A Senate panel is set to consider a major overhaul of U.S. policy toward Taiwan on Wednesday despite concerns from the Biden administration.
The Taiwan Policy Act of 2022 — introduced by Senate Foreign Relations Committee Chairman Bob Menendez (D-N.J.) and Sen. Lindsey Graham (R-S.C.) in June — seeks to clarify America’s commitments to the island, which were established by the Taiwan Relations Act of 1979.
The new bill would set aside $4.5 billion in assistance for Taiwan over four years and designate Taiwan a major non-NATO ally, which would benefit the island in terms of defense, trade and security cooperation. The bill would also support Taiwan’s participation in international organizations and multilateral trade architecture.
China is vehemently opposed to the legislation, viewing it as an affront to the U.S. “One China” principle — a politically ambiguous policy dating back to 1972’s Shanghai Communique that states “Chinese on either side of the Taiwan Strait maintain there is but one China and that Taiwan is a part of China.”
Beijing views Taiwan as its territory and has sought to put diplomatic pressure on countries around the world to not recognize the island’s government. Under the One China principle, the U.S. doesn’t officially recognize Taiwan as independent from Beijing but is committed to ensuring the island can defend itself.
Liu Pengyu, a spokesperson for the Chinese Embassy in the U.S., said in a statement to The Hill that Taiwan Policy Act would “systematically undermine the One-China principle and change the long-standing one-China policy of the US, which is extremely egregious in nature.”
“Once passed as law, it will have a subversive impact on China-US relations and send a gravely wrong signal to the ‘Taiwan independence’ separatist forces,” Liu continued.
“We are firmly opposed to this. We urge the US side to fully recognize the high sensitivity of the Taiwan question, earnestly respect China’s core concerns, abide by the one-China principle and the three Sino-US joint communiques, observe international law and basic norms governing international relations, stop marking up these negative bills on Taiwan, and stop interfering in China’s internal affairs,” he added.
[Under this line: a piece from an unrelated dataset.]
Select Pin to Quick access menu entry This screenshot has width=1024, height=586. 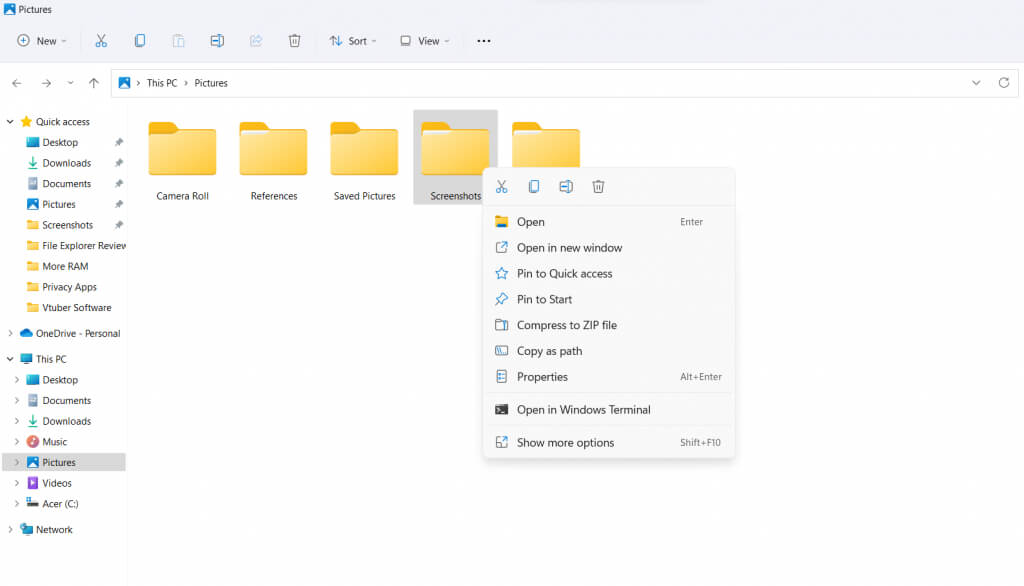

The White House hasn’t released a formal statement of administration policy outlining its objections to the bill, but White House national security adviser Jake Sullivan said in an interview with Bloomberg that the Biden administration had some concern about the bill.
On Tuesday, White House National Security Council spokesperson John Kirby told reporters that the administration has held discussions with members about the bill.
“I don’t want to get too far ahead of it because it is proposed legislation. But as we do, normally we are working with members of Congress about it as it goes forward,” he told reporters on Tuesday. “We’ve been adamant about being committed to Taiwan’s self-defense and moving forward, and we look forward to working with Congress on this proposed legislation as it works through the process.”
Brad Bowman, senior director of the Center on Military and Political Power at the Foundation for Defense of Democracies, says the most important element of the bill is the guaranteed military financing over four years.
“There’s a huge gap between the deterrent capabilities that Taiwan needs and the capabilities that can afford,” Bowman said.
“So, providing by providing this security assistance program, which is sent to which is essentially a foreign military financing program, with some similarities to what we provide Israel on an annual basis, Taiwan would be able to purchase American weapons that it would not otherwise be able to afford,” he said.
The bill comes as tensions between China and Taiwan — and China and the U.S. — have ramped up in recent years.
Russia’s invasion of Ukraine has also made U.S. officials more anxious about the possibility of a Chinese invasion of Taiwan. Chinese President Xi Jinping has vowed to purse ‘reunification’ with Taiwan.
House Speaker Nancy Pelosi (D-Calif.) led a congressional delegation to Taiwan in August, a significant move that was followed by China halting climate and military cooperation with the U.S. and holding large-scale drills around Taiwan.
Twenty-eight members of Congress visited the island this year alone, the highest number to visit since 2013, Bloomberg reported.
Taiwan has been a point of tension between Biden and lawmakers in both parties, who resoundingly backed Pelosi’s trip even as the White House signaled its discomfort.
As a result, the administration faces a politically fraught challenge in pushing back on the Menendez-Graham legislation.
“There’s very little bipartisan ship these days here in Washington. And here we have something that both Democrats and Republicans agree on,” said Dean Cheng, a senior research fellow on Chinese political and security affairs at the Heritage Foundation.
“Democrats and Republicans are sponsoring this legislation. And yet, the administration rather than playing to that something that would unify the country is seemingly throwing sand in the gears,” he continued.
It’s unclear whether the bill has a path to become law in the remaining days of this Congress, but people will be watching for signals from members of the panel closely on Wednesday.
“It’ll be really interesting to watch the business meeting. And if we see Democrats not supporting Chairman Menendez, one of my first questions is going to be were they being told by the White House to do that? Or encouraged by the White House to do that?” Bowman said.